TASK BRIEF:
The job is to output each record exactly as it stands, pictures excluded.

DATASET EXTRACT:
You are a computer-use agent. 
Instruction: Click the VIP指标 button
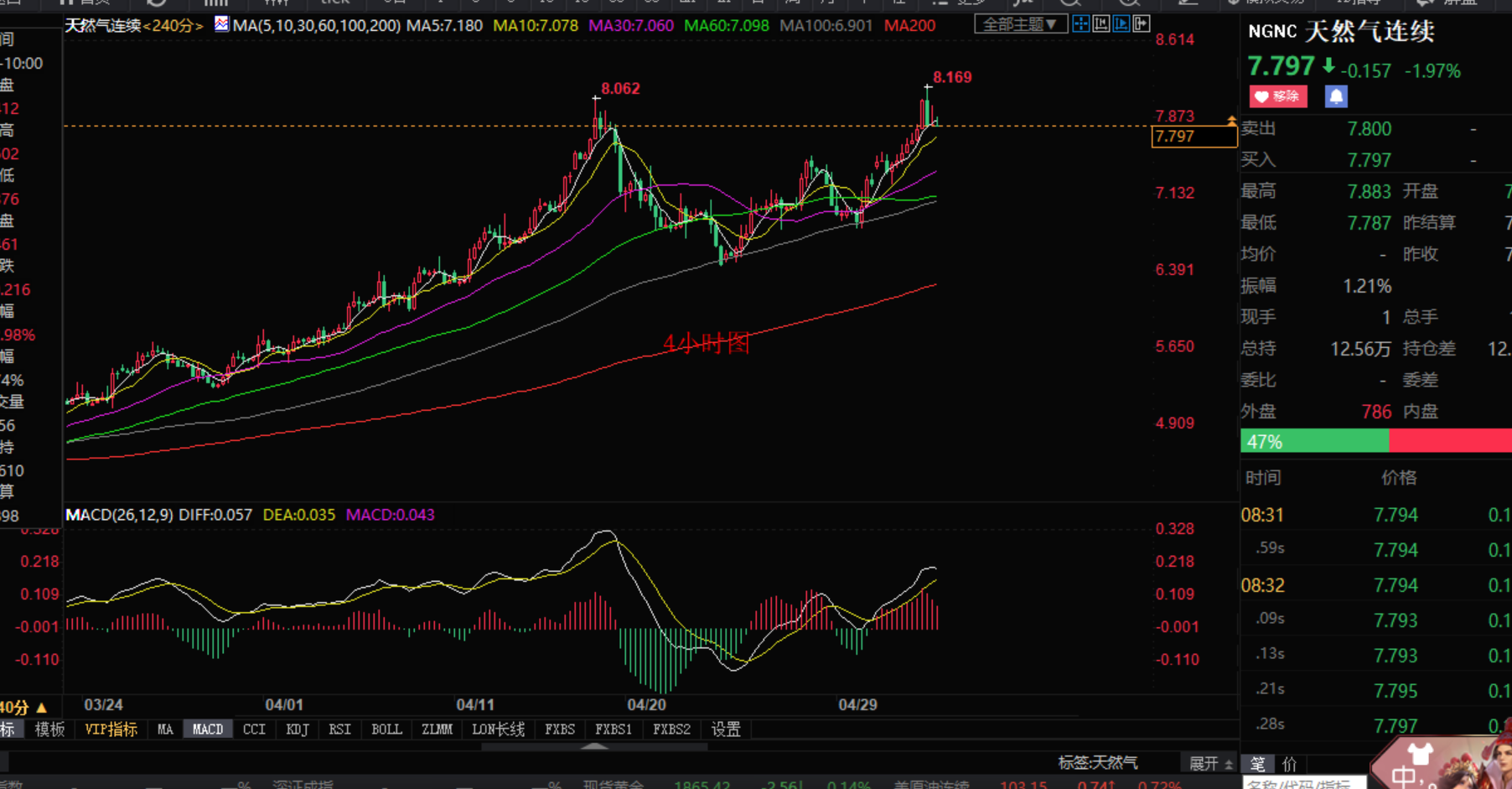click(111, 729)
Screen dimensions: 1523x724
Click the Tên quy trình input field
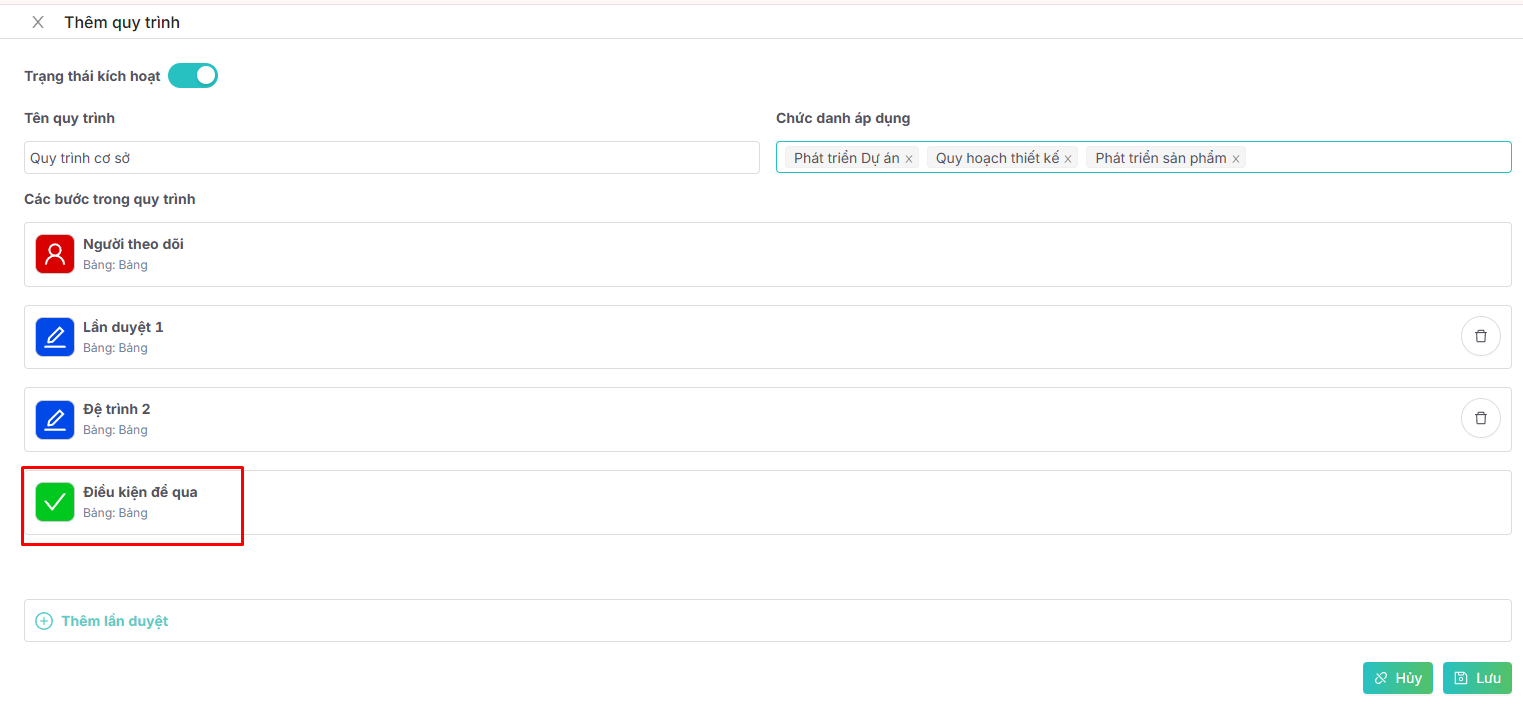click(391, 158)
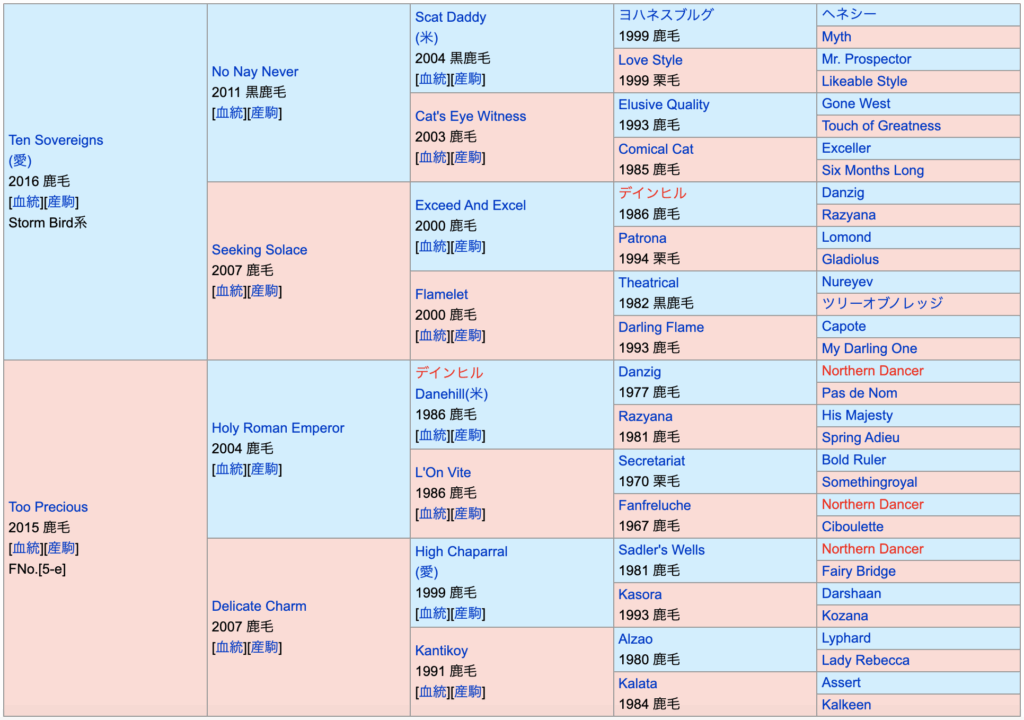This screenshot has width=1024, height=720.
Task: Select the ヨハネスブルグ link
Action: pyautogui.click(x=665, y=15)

RESULT:
You are a computer-use agent. 
Instruction: Click the VIP指标 button
click(111, 729)
Screen dimensions: 1523x724
Click the Tên quy trình input field
click(391, 158)
This screenshot has width=1024, height=720.
Task: Select the ヨハネスブルグ link
Action: pyautogui.click(x=665, y=15)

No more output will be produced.